Re: [PATCH 1/2] blk-mq: introduce blk_mq_complete_request_sync()

Ming Lei <ming.lei@xxxxxxxxxx> · Thu, 21 Mar 2019 09:39:09 +0800

On Wed, Mar 20, 2019 at 05:47:01PM -0700, Sagi Grimberg wrote:
> 
> > Hi Ming,
> > 
> > Just like the NVMeOF initiator driver, the SRP initiator driver uses an
> > RDMA RC connection for all of its communication over the network. If
> > communication between initiator and target fails the target driver will
> > close the connection or one of the work requests that was posted by the
> > initiator driver will complete with an error status (wc->status !=
> > IB_WC_SUCCESS). In the latter case the function srp_handle_qp_err() will
> > try to reestablish the connection between initiator and target after a
> > certain delay:
> > 
> > 	if (delay > 0)
> > 		queue_delayed_work(system_long_wq, &rport->reconnect_work,
> > 				   1UL * delay * HZ);
> > 
> > SCSI timeouts may kick the SCSI error handler. That results in calls of
> > the srp_reset_device() and/or srp_reset_host() functions. srp_reset_host()
> > terminates all outstanding requests after having disconnected the RDMA RC
> > connection.

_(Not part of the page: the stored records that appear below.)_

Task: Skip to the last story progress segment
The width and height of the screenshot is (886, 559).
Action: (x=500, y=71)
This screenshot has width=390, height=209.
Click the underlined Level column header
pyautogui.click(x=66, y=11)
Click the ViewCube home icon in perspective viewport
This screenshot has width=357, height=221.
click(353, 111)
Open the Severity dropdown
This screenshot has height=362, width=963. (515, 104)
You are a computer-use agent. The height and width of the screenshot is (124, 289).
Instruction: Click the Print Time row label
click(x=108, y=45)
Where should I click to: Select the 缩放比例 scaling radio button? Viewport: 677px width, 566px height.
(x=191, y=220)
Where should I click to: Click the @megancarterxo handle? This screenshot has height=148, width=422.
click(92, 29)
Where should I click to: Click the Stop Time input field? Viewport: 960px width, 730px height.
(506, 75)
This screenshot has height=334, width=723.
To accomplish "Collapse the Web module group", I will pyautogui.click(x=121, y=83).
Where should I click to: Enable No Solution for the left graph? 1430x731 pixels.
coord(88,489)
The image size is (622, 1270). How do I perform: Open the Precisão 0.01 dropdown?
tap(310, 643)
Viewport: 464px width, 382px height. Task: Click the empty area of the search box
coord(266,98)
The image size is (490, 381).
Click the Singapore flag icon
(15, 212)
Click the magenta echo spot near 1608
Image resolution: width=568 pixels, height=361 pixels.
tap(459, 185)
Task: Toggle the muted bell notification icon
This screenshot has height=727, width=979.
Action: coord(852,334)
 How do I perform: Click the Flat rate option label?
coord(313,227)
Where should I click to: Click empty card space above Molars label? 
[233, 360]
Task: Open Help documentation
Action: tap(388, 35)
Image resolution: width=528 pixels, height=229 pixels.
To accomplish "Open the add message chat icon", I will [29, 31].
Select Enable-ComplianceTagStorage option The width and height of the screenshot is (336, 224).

Disconnecting the RC connection first guarantees that there
> > are no concurrent request completion calls from the regular completion
> > path and from the error handler.
> 
> Hi Bart,
> 
> If I understand the race correctly, its not between the requests
> completion and the queue pairs removal nor the timeout handler
> necessarily, but rather it is between the async requests completion and
> the tagset deallocation.
> 
> Think of surprise removal (or disconnect) during I/O, drivers
> usually stop/quiesce/freeze the queues, terminate/abort inflight
> I/Os and then teardown the hw queues and the tagset.
> 
> IIRC, the same race holds for srp if this happens during I/O:
> 1. srp_rport_delete() -> srp_remove_target() -> srp_stop_rport_timers() ->
> __rport_fail_io_fast()
> 
> 2. complete all I/Os (async remotely via smp)
> 
> Then continue..
> 
> 3. scsi_host_put() -> scsi_host_dev_release() -> scsi_mq_destroy_tags()
> 
> What is preventing (3) from happening before (2) if its async? I would
> think that scsi drivers need the exact same thing...

blk_cleanup_queue() will do that, but it can't be used in device recovery
obviously.

BTW, blk_mq_complete_request_sync() is a bit misleading, maybe
blk_mq_complete_request_locally() is better.

Thanks,
Ming